Not only is Doug Siemen’s little T roadster a knockout, it has a couple great stories to tell. First, Henry didn’t make this body. Neither did Speedy Bill. Doug made this body, from scratch. Using an old fiberglass body as a pattern, Doug stitched the whole thing together out of flat sheet metal. And while a feat like that is impressive when accomplished by a guy with a shop full of metal shaping equipment, Doug did it with little more than some hammers, a stump, and a cheap bead roller and English wheel. It’s more or less a clone of that fiberglass body, but Doug added a few unique touches. The opening doors, for one, as well as the sneaky curve on the cowl to match the windshield. And those hearts formed into the decklid and dash? More on those in a minute. Doug’s eye for proportion combined with the deuce shell, full hood, and turtle deck make the whole package about a clean as you can get with a 110 year old design.

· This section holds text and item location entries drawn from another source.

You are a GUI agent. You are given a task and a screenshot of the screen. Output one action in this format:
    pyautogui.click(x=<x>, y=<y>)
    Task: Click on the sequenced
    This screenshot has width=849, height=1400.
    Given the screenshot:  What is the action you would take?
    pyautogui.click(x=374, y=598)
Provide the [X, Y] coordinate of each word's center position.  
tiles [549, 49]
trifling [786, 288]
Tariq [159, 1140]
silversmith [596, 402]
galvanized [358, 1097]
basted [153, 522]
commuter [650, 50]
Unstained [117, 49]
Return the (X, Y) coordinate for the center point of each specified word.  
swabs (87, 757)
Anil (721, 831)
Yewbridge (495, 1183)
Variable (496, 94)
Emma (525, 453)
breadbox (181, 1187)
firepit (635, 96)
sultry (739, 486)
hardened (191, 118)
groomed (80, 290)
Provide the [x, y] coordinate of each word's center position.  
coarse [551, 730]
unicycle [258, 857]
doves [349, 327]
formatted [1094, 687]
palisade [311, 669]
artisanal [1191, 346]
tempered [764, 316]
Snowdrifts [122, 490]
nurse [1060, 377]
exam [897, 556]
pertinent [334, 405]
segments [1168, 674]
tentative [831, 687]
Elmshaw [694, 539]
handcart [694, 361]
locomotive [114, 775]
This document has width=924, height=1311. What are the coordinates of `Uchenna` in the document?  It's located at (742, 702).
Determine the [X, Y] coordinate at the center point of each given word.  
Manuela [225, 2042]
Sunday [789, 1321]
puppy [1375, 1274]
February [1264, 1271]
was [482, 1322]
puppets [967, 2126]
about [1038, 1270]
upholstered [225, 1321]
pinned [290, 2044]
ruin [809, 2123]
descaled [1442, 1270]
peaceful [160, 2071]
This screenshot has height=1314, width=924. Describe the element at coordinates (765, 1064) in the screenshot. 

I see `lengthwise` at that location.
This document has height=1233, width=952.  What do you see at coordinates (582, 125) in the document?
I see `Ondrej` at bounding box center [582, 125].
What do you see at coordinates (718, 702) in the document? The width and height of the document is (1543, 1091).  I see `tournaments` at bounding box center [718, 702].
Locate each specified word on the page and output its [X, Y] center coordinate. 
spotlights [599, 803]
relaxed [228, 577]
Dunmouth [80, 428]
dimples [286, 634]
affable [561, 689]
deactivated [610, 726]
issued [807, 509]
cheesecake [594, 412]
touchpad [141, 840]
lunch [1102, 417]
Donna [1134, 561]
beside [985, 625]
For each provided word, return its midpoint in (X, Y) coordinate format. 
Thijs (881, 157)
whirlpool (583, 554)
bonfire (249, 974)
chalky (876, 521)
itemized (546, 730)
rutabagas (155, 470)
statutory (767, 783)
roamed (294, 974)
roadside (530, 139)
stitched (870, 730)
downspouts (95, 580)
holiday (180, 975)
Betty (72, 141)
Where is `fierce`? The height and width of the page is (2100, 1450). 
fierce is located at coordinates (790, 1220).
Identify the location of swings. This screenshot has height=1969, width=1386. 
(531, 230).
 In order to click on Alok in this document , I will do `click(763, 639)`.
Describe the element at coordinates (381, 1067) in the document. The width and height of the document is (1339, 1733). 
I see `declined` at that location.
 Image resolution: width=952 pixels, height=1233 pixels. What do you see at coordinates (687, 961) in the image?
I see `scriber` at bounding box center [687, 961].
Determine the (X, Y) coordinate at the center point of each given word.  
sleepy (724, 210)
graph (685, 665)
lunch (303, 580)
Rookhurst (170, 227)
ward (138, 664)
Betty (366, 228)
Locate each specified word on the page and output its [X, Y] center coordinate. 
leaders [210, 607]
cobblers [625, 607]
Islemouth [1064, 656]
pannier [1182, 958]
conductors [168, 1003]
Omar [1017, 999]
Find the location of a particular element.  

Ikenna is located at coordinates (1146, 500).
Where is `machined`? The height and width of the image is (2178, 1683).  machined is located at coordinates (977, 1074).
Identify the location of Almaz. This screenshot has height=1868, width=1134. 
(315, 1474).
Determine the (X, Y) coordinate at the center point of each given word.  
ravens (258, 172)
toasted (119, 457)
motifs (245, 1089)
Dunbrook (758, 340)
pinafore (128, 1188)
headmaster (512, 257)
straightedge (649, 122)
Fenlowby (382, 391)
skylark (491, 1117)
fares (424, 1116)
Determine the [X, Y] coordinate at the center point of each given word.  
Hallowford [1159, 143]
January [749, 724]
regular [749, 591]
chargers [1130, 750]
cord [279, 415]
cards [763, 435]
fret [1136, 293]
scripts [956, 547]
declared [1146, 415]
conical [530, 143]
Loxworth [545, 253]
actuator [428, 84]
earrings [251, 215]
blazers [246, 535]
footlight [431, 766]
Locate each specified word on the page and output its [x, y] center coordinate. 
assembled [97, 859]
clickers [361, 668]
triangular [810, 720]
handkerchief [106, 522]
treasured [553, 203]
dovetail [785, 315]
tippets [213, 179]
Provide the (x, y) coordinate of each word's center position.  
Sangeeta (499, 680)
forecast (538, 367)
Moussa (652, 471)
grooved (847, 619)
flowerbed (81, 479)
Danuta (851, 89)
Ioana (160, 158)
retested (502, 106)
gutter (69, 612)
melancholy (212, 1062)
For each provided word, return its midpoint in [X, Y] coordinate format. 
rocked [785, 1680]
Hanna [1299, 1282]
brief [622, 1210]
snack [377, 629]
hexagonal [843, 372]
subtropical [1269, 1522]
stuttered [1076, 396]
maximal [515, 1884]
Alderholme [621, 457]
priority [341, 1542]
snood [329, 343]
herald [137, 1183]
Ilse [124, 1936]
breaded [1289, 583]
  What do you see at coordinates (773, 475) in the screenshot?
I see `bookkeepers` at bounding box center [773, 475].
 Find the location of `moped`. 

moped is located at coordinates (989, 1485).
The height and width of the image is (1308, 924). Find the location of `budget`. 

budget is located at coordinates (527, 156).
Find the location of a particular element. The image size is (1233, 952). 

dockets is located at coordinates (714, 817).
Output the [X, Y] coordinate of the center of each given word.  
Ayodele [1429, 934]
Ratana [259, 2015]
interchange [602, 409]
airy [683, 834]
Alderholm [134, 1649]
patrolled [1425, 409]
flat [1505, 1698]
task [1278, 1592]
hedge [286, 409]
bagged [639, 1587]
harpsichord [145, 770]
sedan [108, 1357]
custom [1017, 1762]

Doug built the chassis as well, starting with a pair of reproduction ’32 rails and taking 22 inches out of them, then adding a kick to the rear. Speedway transverse springs front and rear mount the dropped I-beam and 9”. Lincoln style brakes put the whoa on the front and look just right on this traditional car. A Vega box handles the steering, and it rolls on Excelsior clad steelies.

The interior is hot rod simple, with nothing there that doesn't need to be. If you're looking for lumbar support and air conditioning, you've come to the wrong place. The centerpiece is that '35 Ford dash, modified to house a '50 Ford gauge cluster. The column shifter frees up a little floor space, and the repro 4 spoke wheel is a perfect fit for the track roadster theme.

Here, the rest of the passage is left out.